◆ **Exercise task 1**
Answer these questions from the passage on early movies.
(a) At which venue did the first public display take place?
(b) What were the people who took the pictures called?
(c) In what year did the word "cameraman" first occur to anyone?
◆ **Exercise task 2**
Switch "camerists" to "cinematographers" in the passage on early movies, and write out everything from "The first public" down to "anyone until 1905." with that change.
◆ **Exercise task 3**
Resume the passage on early movies after its last sentence, carrying the account forward.

The first public display of this new wonder was on 23 April 1896, as an added attraction between live shows at Koster and Bial’s Music Hall on Thirty-fourth Street and Broadway (a site now occupied by Macy’s).5 Not having enough films of his own to show, Edison illegally copied some of the Lumière brothers’ early works.6 Motion picture was coined in 1891, but wasn’t used much at first. The earliest movies were called life portrayals or mechanically reproduced theatre entertainment, though by the end of 1896 people were calling them moving pictures and by the early 1900s had shortened this almost everywhere to movies (though until as late as the 1920s people sometimes referred to them as movie plays). People who took the pictures were called camerists. Cameraman didn’t occur to anyone until 1905.

◆ **Listed records**
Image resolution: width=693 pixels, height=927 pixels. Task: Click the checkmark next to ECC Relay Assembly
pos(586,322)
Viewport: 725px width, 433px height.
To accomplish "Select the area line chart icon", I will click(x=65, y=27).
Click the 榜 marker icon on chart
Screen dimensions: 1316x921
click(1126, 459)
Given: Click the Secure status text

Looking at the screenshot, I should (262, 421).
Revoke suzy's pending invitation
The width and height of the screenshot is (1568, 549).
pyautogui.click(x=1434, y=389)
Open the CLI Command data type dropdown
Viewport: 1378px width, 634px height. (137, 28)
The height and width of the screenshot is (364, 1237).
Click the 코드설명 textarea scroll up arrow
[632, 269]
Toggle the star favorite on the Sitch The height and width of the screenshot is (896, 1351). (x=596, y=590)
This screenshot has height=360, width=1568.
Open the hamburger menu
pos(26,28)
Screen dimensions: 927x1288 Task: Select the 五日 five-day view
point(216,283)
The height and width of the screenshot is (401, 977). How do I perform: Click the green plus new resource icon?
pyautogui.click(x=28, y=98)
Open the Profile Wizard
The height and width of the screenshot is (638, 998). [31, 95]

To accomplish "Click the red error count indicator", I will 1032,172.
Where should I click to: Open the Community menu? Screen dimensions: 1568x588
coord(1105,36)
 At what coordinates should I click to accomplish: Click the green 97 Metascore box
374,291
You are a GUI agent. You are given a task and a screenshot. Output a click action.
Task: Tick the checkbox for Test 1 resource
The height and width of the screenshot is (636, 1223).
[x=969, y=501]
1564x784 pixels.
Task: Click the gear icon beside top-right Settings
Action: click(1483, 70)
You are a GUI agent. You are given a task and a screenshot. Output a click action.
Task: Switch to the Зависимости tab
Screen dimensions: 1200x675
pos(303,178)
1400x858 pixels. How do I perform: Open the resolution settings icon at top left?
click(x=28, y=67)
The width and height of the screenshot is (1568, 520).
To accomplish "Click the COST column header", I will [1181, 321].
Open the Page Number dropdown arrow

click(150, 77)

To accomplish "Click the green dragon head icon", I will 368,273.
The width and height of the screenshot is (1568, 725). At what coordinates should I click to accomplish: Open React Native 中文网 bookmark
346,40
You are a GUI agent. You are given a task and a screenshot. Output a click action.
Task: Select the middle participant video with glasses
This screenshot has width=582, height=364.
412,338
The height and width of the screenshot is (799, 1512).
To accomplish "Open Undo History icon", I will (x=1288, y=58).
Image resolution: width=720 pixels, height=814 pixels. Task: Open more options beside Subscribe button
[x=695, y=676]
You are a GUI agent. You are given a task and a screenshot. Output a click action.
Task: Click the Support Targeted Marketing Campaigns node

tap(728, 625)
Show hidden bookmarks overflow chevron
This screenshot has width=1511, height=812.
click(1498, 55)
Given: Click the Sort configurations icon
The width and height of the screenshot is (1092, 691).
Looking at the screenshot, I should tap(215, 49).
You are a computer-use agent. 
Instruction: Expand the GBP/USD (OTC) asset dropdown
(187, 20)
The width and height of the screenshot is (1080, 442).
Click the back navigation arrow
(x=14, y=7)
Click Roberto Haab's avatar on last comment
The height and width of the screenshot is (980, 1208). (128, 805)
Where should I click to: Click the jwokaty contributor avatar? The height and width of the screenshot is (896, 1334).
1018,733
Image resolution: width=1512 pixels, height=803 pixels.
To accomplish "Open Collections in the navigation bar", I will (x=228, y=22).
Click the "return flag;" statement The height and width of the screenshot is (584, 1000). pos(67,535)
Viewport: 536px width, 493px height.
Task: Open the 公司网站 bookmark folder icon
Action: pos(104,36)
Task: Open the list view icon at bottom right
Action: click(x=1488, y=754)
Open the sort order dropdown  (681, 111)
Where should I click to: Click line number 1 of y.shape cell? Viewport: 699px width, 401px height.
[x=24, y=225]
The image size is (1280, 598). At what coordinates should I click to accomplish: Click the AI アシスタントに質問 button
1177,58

◆ **Expected output 1**
(a) Koster and Bial's Music Hall on Thirty-fourth Street and Broadway
(b) Camerists
(c) 1905

◆ **Expected output 2**
The first public display of this new wonder was on 23 April 1896, as an added attraction between live shows at Koster and Bial’s Music Hall on Thirty-fourth Street and Broadway (a site now occupied by Macy’s).5 Not having enough films of his own to show, Edison illegally copied some of the Lumière brothers’ early works.6 Motion picture was coined in 1891, but wasn’t used much at first. The earliest movies were called life portrayals or mechanically reproduced theatre entertainment, though by the end of 1896 people were calling them moving pictures and by the early 1900s had shortened this almost everywhere to movies (though until as late as the 1920s people sometimes referred to them as movie plays). People who took the pictures were called cinematographers. Cameraman didn’t occur to anyone until 1905.

◆ **Expected output 3**
The first real movie – that is, one with a story-line – was The Great Train Robbery by Edwin S. Porter, who had begun in the Edison studios in Paterson, New Jersey, as a general handyman and camerist before rising to become head of production. Running eleven minutes and containing fourteen scenes, The Great Train Robbery was not only revolutionary in its sophisticated editing and pacing, but also in its content. It was both the first true movie and the first western – though that word wouldn’t become general until about 1928; before that they were cowboy movies or gun operas – and the first to explore the exciting possibilities of violent crime.7 It was a sensation. The excitement it generated and its sense of wondrous novelty are difficult to conceive now. When one of the characters fired a gun at the camera, many members of the audience gasped and recoiled. (This may not seem quite so ridiculous if you pause to consider your own response the first time you saw a 3-D movie.) A few even fainted. It became one of those things that simply everybody had to see.
Almost overnight movies went from being a craze to a compulsion. By 1905 people everywhere were flocking to store theatres (so called because they were usually set up in vacant stores) or nickelodeons, where viewers were treated to half an hour of escapism for a nickel. Nickelodeon had been used as a word for peep-show arcades since 1888, though the first purpose-built cinema, in Pittsburgh, styled itself not a nickelodeon, but a Nicolet. Within two weeks of the Nicolet’s opening, people were flocking to the theatre from eight in the morning until midnight to see Edwin S. Porter’s sensational Great Train Robbery, and the proprietors were clearing profits of $1,000 a week.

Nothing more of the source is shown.